De regels zijn moeilijk te begrijpen?

„De regels zijn complex en onoverzichtelijk. In Nederland wordt iedere burger geacht de wet te kennen. In het omgevingsrecht is dat bijna niet meer mogelijk. Zelfs de beste omgevingsjuristen hebben er moeite mee. Ze zien dat twee wetten tegenstrijdige belangen beschermen en weten vervolgens ook niet welke wet voorrang heeft. We gaan de stofkam er doorheen halen.” De minister zoekt in haar papieren naar een voorbeeld en leest dan voor. „Almere bouwt een nieuw stadsdeel Almere Poort, maar tijdens de bouw heeft zich daar de zwaar beschermde bever gevestigd. Die mag niet verstoord worden. De gemeente loopt het risico van een bouwstop.”

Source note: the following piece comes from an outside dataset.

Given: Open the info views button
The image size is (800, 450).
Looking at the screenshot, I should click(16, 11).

Hoe moet dat worden opgelost?

„Daar moeten we nog over nadenken. Maar ik zou zeggen: laten we uitgaan van de omstandigheden op het moment van goedkeuring van het plan, toen er geen bever zat.”

U verwacht een groot draagvlak voor dit plan, schrijft u aan de Kamer.

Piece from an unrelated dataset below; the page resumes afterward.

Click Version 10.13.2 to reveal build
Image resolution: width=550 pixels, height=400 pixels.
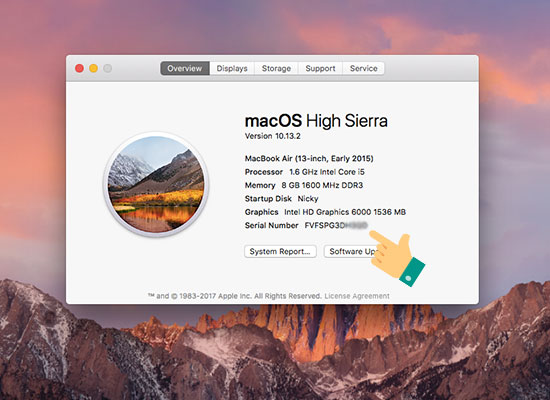click(x=273, y=136)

„Iedereen heeft hier baat bij. Of je nou wilt bouwen of natuur wilt maken. Deze operatie is geen rechtse hobby. Dit wordt breed politiek gedragen. Ik merk het ook aan de reacties van gedeputeerden van verschillende signatuur. Die denken er net zo over als ik.”

En de milieuclubs?

„Ook als je in de natuur iets voor elkaar wilt krijgen, is het lastig door al die rigide regels.” Leest weer in haar papieren. „Een gekanaliseerde Brabantse beek, de Beerze, wordt in haar oorspronkelijke staat hersteld. Maar sinds de kanalisering komt ook de drijvende weegbree voor. Het vanuit natuurlijk oogpunt gewenste beekherstel botst met de instandhoudingsdoelen voor een soort die nota bene oorspronkelijk niet in de beek voorkwam.” Ze glimlacht.

Dus iedereen is ervoor?

„Hier heb je ook in het dagelijks leven wat aan. Misschien zijn de enige mensen die bezwaar maken, de mensen die van al die regels die we afschaffen hun beroep hebben gemaakt.”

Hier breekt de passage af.